Bird is the word
Maybe Bob Marley’s three little birds were right: “Every little thing’s gonna be all right.” It’s a message the world needs to hear. We need wisdom and comfort from nature. Fortunately, we can find it here in our neighborhood. At last count, White Rock Lake is home to 288 bird species.
When was the last time you really noticed and appreciated the birds at the lake? Natha Taylor, well known in the Dallas birding community, is here to help.
Birds are attracted to water, so it’s not too difficult to spot numerous species at the lake year-round. This season is particularly good for birdwatching because it’s migration time. North Texas is in the Central Flyway, a path between Canada and South America. Think of it as Interstate 35 for birds.
Although she’s not an ornithologist, Taylor has “always been one for the outdoors.” Her birding journey began in the 1990s, when she was returning from a trip to California and made a stop at Bosque del Apache National Wildlife Refuge in New Mexico.
“I saw my first rufous hummingbird, and I was hooked,” she says.
Since then, she has taken numerous courses from Cornell Lab of Ornithology and completed training to become a certified Master Naturalist. An active member of the North Texas Chapter of Master Naturalists, she has taught birding classes and led field trips at the lake for naturalists-in-training and for the public through the Dallas Public Library.
Taylor says all you need to get started is a pair of binoculars and a field guide for identifying birds. Once you arrive at your location, remember the basics: Stop. Be still. Clear your mind. Tune in to your surroundings. Think like a bird. Look at treetops, perches and power lines. Listen.

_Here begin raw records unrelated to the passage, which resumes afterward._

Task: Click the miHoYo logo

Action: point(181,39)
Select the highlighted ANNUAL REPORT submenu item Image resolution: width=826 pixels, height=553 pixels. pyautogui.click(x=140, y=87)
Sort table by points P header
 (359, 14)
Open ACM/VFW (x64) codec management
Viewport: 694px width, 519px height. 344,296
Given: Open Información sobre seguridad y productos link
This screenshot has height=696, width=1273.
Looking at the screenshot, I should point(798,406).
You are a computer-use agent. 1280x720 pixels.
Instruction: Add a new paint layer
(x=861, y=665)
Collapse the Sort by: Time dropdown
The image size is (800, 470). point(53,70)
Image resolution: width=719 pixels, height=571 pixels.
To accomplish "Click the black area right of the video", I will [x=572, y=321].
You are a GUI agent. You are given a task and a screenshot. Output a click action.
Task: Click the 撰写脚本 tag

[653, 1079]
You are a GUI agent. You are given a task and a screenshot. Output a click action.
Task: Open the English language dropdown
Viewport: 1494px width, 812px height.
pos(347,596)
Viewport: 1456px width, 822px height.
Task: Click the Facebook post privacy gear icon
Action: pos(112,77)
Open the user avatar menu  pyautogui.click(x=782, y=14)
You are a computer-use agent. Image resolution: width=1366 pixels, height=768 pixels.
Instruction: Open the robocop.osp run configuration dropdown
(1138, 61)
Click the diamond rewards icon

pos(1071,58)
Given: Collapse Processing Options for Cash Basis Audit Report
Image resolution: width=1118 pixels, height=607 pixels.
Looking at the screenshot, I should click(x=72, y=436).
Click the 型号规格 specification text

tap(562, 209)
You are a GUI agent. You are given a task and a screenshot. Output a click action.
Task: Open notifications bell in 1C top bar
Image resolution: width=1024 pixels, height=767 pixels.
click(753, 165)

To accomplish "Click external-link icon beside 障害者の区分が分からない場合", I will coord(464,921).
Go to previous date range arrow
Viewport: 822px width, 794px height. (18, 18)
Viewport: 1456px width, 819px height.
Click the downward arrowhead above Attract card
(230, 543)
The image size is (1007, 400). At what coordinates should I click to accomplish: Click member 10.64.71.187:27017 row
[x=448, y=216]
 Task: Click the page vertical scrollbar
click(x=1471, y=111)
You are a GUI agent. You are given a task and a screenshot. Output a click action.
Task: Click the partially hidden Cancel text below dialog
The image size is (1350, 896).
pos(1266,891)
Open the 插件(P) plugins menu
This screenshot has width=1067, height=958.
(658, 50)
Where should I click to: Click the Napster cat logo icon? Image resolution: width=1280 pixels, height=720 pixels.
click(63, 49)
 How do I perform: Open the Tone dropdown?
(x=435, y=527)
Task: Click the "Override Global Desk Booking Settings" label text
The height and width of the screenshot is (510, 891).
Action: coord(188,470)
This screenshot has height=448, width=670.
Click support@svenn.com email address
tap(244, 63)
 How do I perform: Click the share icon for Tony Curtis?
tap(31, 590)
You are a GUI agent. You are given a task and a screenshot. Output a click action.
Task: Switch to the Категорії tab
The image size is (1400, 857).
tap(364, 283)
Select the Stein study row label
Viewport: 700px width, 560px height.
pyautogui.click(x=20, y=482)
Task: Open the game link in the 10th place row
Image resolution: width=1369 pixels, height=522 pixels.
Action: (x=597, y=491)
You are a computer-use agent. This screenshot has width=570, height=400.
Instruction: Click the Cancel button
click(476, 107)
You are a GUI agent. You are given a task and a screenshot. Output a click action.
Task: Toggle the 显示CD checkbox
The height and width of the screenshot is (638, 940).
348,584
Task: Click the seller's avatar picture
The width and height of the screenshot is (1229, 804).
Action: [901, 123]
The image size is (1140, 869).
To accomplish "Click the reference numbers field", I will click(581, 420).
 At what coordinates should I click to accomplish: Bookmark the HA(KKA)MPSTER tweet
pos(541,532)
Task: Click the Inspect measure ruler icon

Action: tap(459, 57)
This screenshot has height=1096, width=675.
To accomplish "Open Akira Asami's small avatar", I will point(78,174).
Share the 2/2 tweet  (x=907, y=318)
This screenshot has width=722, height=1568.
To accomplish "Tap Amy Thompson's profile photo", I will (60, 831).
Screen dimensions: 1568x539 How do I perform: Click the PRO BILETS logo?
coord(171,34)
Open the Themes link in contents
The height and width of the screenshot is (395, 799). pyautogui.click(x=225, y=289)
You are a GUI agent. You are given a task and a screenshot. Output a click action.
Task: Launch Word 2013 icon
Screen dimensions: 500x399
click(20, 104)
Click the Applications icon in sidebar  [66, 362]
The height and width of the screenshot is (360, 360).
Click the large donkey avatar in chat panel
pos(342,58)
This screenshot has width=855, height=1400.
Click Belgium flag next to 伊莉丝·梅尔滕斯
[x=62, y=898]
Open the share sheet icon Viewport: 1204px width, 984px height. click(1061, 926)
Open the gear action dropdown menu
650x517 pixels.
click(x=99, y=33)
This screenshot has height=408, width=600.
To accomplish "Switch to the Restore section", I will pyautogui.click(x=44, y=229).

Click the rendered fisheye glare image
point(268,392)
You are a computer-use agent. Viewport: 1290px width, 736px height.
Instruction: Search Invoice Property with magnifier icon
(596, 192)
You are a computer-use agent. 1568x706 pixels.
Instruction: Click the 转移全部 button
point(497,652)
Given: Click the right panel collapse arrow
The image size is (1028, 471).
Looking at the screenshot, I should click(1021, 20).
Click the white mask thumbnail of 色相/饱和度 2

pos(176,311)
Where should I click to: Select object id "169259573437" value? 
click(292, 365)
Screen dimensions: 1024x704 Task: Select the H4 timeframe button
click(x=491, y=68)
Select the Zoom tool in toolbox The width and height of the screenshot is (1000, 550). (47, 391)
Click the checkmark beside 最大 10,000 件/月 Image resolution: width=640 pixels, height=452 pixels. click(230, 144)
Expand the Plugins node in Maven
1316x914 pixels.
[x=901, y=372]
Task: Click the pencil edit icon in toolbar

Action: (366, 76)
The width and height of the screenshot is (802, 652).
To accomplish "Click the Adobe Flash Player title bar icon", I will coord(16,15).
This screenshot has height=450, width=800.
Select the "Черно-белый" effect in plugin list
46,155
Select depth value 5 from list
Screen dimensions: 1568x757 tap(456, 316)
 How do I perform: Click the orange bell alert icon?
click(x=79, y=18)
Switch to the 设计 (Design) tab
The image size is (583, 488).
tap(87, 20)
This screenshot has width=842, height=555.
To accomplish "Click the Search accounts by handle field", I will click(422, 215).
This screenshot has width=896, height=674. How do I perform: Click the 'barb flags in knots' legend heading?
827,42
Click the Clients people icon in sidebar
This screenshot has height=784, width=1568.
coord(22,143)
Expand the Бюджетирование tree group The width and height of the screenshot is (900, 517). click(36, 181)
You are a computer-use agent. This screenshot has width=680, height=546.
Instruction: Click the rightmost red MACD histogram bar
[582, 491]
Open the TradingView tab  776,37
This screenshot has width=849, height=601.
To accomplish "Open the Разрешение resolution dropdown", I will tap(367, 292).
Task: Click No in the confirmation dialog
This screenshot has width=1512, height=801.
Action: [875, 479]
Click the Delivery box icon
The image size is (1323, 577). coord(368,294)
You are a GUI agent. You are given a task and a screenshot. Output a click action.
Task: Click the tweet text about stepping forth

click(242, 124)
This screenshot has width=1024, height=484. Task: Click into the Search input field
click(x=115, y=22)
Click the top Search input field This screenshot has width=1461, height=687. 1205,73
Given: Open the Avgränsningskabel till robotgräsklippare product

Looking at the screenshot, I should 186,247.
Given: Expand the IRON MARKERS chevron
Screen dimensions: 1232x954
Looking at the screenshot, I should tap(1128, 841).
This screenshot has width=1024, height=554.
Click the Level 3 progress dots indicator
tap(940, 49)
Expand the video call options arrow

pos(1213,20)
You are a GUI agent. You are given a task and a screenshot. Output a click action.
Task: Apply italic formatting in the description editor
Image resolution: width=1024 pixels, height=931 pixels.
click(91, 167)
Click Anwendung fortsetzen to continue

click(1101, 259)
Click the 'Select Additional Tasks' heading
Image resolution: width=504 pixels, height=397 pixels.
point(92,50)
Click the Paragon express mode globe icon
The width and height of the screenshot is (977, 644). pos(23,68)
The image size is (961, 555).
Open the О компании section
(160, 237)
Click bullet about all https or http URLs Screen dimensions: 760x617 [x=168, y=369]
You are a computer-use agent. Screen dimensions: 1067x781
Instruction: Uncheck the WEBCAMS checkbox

Taylor recommends three locations at the lake for prime viewing. The first area includes the spillway, the trail leading down the hill to the parking lot and the overlook. In the water, you’re likely to see a ring-billed gull or Franklin’s gull. Nearby you’ll find great blue herons and great egrets fishing. American coots, duck-like water birds with white bills, also like this spot.
Next, head down the trail to the treed area. Listen carefully, and you’ll hear the great crested flycatcher. Maybe you’ll spot it in the treetops. A tapping noise will give away the location of red-bellied and down woodpeckers. Their neighbors are probably the Carolina wren or chickadee and Northern mockingbird. Warblers, such as the black and white warbler, hang out here, too.
Don’t forget to look for barn swallows, chimney swifts and purple martins, as well as turkey and black vultures, the “cleanup crew” of nature, Taylor says. These birds scavenge for dead animals.
The second area for prime viewing is around the pump house and over to the bridge crossing the lake and inlet area.
“You’ll find a plethora of birds,” Taylor says.
Listen for killdeer or the tapping of a Northern flicker, a member of the woodpecker family. Perk your ears for the Eastern phoebe, a flycatcher that says its name. This is also a good spot for song sparrows and brown creepers, birds who glean the bark of trees for insects.
Look at perches, and you’ll likely see an American kestrel, a falcon that loves to eat grasshoppers, mice and sometimes other small birds. Of course, you’ll see plenty of monk parakeets, an invasive species that appeared around 1973 and were brought here as part of the pet trade. They have a large nesting area on the west side of the lake across from the pump house.
“Take note of their enormous nest,” Taylor says. “They are always renovating.”
As you pass the parking lot, walk closer to the lake, and you’ll likely see red-winged blackbirds in the reedy area, as well as pied-billed grebe, which dive dramatically into the lake for fish.
From the bridge, look for mallards, wood ducks and their ducklings. At Sunset Bay, on the east side of the lake, near Winfrey Point, you’ll see Canada geese and ducks, as well as pelicans, herons, egrets and the belted kingfisher. Year-round residents of the trees are the blue jay, American robin, Northern cardinal and Eastern bluebird. You’ll probably spot the mourning dove and white-winged dove on the ground, foraging for grain and insects.
“Birds and birding connect me with nature,” Taylor says.
Cornell Lab describes birds as “beacons of hope.” It could be that Bob Marley’s three little birds were wise beyond their years.